MATERIAL PROVIDED:
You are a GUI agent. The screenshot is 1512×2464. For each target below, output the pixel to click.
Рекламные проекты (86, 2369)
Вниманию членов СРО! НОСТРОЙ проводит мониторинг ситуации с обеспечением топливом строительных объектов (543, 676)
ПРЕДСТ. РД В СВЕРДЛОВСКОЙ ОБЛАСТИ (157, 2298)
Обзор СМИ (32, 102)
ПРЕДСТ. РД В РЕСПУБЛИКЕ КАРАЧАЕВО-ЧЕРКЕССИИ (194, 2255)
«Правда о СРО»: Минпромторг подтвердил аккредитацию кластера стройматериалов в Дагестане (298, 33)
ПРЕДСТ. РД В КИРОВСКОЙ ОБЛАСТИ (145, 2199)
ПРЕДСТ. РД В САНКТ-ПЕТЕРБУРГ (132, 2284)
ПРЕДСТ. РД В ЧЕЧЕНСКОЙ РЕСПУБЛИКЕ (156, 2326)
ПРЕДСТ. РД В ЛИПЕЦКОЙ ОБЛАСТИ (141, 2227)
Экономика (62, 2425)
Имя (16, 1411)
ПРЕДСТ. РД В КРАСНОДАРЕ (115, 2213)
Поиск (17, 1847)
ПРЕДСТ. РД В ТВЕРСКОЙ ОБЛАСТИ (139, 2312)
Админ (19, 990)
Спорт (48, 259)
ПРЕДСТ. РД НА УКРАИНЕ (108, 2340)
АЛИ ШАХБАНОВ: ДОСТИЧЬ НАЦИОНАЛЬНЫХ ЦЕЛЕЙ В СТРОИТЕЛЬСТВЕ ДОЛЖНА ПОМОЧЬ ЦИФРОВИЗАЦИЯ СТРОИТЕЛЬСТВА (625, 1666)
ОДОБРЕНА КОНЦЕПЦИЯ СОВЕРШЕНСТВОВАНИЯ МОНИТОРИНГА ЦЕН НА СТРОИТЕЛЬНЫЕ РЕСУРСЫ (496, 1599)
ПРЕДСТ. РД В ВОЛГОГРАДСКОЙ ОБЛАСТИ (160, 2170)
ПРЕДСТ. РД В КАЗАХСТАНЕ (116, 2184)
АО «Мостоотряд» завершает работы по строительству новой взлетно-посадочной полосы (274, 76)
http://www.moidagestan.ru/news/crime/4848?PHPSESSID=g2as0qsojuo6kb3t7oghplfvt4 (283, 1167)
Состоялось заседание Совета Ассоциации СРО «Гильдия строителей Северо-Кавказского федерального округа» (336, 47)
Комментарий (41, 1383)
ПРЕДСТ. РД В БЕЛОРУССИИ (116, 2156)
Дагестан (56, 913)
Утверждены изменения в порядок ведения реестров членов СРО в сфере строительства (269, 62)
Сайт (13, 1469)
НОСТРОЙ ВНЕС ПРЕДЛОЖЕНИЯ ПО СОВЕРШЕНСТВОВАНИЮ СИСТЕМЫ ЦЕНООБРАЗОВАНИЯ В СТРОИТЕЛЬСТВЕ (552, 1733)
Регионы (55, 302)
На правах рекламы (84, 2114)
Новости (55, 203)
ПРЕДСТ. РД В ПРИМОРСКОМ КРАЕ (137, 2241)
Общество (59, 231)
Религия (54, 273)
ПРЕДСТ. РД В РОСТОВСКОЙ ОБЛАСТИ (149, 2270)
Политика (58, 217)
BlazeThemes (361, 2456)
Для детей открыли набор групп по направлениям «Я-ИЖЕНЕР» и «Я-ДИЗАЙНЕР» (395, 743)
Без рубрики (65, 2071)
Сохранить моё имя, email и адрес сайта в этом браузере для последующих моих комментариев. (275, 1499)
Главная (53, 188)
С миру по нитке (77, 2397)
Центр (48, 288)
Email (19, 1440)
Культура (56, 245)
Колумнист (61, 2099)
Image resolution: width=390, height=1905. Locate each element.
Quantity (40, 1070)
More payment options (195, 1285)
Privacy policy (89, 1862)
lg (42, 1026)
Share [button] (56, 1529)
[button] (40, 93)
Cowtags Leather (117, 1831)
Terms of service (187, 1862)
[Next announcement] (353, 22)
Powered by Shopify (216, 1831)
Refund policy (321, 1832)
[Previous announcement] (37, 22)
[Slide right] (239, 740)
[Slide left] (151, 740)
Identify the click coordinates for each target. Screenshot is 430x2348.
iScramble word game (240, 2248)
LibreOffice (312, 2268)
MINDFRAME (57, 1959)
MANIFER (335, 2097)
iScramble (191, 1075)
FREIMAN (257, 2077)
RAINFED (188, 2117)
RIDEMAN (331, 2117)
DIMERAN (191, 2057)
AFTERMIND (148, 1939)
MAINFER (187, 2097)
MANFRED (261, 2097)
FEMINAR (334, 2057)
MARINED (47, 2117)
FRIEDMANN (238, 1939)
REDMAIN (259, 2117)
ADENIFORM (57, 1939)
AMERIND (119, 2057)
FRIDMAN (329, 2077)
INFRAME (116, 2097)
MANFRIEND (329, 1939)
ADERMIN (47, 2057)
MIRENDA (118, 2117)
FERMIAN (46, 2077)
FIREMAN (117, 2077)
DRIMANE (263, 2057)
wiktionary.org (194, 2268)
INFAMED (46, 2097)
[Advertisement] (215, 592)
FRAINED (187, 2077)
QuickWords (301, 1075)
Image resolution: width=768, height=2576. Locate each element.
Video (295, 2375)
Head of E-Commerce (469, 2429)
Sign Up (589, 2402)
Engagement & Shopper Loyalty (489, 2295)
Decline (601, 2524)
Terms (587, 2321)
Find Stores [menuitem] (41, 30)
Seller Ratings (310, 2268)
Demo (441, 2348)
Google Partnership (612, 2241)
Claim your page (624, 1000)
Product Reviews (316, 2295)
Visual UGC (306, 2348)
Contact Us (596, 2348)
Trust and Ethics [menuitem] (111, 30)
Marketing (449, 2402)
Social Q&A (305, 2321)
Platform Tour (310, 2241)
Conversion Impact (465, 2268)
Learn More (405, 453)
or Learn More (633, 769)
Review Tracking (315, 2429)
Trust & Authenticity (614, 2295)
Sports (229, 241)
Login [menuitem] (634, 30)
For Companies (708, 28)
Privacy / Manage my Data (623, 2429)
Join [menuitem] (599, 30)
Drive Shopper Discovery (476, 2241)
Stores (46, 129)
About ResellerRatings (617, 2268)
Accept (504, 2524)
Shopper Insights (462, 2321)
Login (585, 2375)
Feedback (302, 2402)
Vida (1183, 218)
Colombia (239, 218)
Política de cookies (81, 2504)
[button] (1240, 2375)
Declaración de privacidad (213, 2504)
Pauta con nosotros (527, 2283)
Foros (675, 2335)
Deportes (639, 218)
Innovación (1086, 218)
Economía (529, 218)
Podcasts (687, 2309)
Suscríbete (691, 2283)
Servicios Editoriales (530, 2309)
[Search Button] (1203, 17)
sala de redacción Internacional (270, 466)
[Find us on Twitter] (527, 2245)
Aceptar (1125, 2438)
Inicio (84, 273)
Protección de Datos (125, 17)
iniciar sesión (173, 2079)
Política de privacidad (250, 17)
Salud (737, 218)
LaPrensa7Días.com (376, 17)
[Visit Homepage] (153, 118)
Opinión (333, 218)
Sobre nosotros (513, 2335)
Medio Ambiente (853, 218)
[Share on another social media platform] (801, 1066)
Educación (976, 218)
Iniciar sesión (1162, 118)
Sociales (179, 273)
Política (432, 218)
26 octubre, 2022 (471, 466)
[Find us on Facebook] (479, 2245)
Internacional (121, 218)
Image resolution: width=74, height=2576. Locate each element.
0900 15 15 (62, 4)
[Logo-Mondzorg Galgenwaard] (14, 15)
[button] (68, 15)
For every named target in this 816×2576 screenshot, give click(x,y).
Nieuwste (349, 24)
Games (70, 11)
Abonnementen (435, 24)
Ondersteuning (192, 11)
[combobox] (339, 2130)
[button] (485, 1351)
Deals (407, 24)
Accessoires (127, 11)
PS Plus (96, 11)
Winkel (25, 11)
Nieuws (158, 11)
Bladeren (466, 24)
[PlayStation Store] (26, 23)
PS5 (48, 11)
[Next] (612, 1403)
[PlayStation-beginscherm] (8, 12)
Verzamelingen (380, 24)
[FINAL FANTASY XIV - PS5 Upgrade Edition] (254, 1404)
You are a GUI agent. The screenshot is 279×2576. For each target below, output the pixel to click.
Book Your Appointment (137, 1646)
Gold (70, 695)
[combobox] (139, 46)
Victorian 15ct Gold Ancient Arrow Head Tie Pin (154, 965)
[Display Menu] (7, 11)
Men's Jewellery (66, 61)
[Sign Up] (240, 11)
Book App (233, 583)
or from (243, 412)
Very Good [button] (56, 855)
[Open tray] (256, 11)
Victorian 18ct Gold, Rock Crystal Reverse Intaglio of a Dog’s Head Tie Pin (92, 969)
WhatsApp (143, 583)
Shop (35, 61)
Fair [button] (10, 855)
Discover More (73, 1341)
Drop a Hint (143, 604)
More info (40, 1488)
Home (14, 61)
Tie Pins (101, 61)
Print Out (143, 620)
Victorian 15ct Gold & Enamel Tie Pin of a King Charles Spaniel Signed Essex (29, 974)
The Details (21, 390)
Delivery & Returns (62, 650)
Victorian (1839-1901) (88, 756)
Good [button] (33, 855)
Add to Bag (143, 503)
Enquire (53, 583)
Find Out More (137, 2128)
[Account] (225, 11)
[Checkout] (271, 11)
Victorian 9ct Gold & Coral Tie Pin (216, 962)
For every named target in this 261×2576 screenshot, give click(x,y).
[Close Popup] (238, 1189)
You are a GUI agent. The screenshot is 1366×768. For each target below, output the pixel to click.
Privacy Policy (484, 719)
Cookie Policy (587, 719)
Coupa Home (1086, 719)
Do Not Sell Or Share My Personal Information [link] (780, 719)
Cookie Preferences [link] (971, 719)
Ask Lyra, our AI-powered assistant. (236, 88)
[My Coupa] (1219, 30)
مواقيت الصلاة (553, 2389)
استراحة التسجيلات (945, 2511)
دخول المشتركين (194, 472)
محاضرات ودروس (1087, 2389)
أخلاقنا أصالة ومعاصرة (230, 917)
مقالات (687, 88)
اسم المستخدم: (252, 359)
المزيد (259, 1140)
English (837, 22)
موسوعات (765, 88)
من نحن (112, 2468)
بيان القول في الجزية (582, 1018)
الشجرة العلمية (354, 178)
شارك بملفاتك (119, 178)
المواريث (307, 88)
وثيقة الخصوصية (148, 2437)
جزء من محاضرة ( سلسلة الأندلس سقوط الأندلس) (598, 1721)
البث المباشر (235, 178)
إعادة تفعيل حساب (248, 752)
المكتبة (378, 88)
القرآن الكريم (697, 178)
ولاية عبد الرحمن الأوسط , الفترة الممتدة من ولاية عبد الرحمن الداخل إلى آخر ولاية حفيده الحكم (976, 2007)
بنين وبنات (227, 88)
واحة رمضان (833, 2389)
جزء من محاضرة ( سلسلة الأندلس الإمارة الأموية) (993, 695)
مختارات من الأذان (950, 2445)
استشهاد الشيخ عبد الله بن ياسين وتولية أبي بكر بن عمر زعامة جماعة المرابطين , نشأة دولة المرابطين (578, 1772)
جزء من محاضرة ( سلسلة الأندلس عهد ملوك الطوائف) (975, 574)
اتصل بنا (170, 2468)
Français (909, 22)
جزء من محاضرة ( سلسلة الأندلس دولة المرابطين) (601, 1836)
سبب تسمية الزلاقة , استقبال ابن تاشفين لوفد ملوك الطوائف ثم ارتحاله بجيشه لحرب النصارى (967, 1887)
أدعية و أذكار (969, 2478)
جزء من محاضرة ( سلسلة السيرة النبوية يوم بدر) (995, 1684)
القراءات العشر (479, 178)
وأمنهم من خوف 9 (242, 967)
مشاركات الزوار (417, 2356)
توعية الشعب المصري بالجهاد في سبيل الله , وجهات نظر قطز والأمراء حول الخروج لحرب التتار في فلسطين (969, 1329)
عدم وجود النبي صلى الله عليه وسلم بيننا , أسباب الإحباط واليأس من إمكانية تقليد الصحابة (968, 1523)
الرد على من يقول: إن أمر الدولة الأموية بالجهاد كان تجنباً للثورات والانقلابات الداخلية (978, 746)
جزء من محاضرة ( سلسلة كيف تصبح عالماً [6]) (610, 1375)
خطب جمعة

AIM OF THE TASK: Nothing beyond the lines from the start of the entries through the line with "Дагестане (298, 33)" should appear. Repeat those lines exactly, both ends included.

ANSWER TO THIS PROBLEM:
You are a GUI agent. The screenshot is 1512×2464. For each target below, output the pixel to click.
Рекламные проекты (86, 2369)
Вниманию членов СРО! НОСТРОЙ проводит мониторинг ситуации с обеспечением топливом строительных объектов (543, 676)
ПРЕДСТ. РД В СВЕРДЛОВСКОЙ ОБЛАСТИ (157, 2298)
Обзор СМИ (32, 102)
ПРЕДСТ. РД В РЕСПУБЛИКЕ КАРАЧАЕВО-ЧЕРКЕССИИ (194, 2255)
«Правда о СРО»: Минпромторг подтвердил аккредитацию кластера стройматериалов в Дагестане (298, 33)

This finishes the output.